Ultra-nationalist mobster questioned over Ergenekon
Ultranationalist Sedat Peker was interrogated on Wednesday in İstanbul for 10 hours over his links to a retired general who was detained as part of an investigation into a gang that has shady links to groups secreted within the state. These groups are commonly referred to as the deep state in Turkey, a vague definition of a phenomenon whereby individuals and groups occupying various positions in the state take justice into their own hands to shape Turkey in accordance with their political convictions. The investigation of the gang, which calls itself Ergenekon after a legend of how Turks came into being, has resulted in evidence showing that the gang was preparing the way for a coup d'état in Turkey in 2009.
With the purpose of creating chaos in the country and thus an atmosphere suitable for a military takeover, the group staged a number of attacks and murders whose perpetrators remain unknown as well as others in which the assailants have been found. They are also suspected of being behind the murder of ethnic Armenian journalist Hrant Dink.
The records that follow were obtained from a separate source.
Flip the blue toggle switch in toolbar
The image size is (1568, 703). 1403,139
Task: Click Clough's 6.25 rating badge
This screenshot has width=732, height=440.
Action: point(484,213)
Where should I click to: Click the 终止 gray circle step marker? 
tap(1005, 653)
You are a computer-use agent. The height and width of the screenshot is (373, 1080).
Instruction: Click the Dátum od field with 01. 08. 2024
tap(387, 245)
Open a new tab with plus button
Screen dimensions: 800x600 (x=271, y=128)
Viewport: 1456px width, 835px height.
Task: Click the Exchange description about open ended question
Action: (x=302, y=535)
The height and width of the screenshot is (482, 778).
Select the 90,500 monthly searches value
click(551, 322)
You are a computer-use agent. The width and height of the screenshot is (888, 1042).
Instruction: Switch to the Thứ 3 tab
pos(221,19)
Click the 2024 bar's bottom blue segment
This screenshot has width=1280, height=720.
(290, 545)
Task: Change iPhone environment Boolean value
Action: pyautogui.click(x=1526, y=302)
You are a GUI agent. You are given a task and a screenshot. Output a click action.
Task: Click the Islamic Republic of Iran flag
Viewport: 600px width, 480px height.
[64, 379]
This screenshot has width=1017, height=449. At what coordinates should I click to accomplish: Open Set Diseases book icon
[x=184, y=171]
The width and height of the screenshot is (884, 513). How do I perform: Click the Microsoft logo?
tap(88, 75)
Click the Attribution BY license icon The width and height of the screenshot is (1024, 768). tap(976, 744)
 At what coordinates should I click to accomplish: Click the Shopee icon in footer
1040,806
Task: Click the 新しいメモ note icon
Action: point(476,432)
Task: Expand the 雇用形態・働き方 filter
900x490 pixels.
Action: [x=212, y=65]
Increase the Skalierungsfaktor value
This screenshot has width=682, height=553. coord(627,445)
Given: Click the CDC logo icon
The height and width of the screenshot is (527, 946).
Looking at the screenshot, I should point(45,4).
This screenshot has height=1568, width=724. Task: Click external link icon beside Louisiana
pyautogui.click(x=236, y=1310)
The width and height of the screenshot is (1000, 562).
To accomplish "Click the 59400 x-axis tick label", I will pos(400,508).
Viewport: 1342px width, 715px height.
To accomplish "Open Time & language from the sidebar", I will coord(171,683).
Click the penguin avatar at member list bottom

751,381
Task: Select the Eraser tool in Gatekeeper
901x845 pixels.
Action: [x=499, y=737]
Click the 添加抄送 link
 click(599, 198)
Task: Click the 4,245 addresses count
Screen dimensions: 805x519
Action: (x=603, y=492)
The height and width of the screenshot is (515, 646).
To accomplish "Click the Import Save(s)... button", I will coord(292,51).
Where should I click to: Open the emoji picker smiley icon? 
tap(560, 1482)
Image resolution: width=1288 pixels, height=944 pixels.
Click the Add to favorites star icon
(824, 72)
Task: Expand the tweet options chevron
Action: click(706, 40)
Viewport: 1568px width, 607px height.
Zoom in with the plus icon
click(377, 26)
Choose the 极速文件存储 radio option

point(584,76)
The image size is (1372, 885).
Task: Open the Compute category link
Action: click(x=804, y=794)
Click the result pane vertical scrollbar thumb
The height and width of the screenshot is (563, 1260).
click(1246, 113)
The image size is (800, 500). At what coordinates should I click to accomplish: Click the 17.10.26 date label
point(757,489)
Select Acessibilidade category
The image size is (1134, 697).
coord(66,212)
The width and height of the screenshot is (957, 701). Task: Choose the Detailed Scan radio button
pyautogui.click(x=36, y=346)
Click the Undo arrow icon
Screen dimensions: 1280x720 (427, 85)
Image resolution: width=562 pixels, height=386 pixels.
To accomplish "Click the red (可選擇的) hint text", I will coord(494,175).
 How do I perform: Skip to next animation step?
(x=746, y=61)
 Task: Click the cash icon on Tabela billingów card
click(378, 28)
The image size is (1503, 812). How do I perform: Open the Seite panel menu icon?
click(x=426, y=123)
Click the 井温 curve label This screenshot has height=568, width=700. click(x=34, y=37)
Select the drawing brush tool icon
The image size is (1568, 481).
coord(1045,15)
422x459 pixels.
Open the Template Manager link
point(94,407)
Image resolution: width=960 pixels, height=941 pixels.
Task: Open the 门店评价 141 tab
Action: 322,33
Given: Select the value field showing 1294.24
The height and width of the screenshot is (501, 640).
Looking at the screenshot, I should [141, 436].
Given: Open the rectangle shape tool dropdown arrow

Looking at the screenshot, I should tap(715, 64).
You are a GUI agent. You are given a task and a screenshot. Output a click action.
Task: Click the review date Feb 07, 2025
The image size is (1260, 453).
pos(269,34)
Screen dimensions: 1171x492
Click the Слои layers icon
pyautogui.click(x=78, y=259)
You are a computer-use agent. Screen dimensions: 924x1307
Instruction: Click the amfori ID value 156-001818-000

In January of this year, 39 suspects were arrested during raids on the gang, including retired Gen. Veli Küçük, who the two prosecutors on the case say has connections with Peker. On Wednesday, Peker was brought to İstanbul from Kandıra Prison in Kocaeli to answer prosecutors’ questions about his 15-year relationship with Küçük and whether it is mere coincidence that a real estate company owned by Peker is named Ergenekon.
Küçük in his interrogation had said Peker is the “son of a friend.” The prosecutors say the two became acquainted between the years 1993 and 1996, when Küçük was serving in the military as a regiment commander of the gendarmerie in Kocaeli, where a number of mysterious and unresolved murders were committed during the aforementioned time period.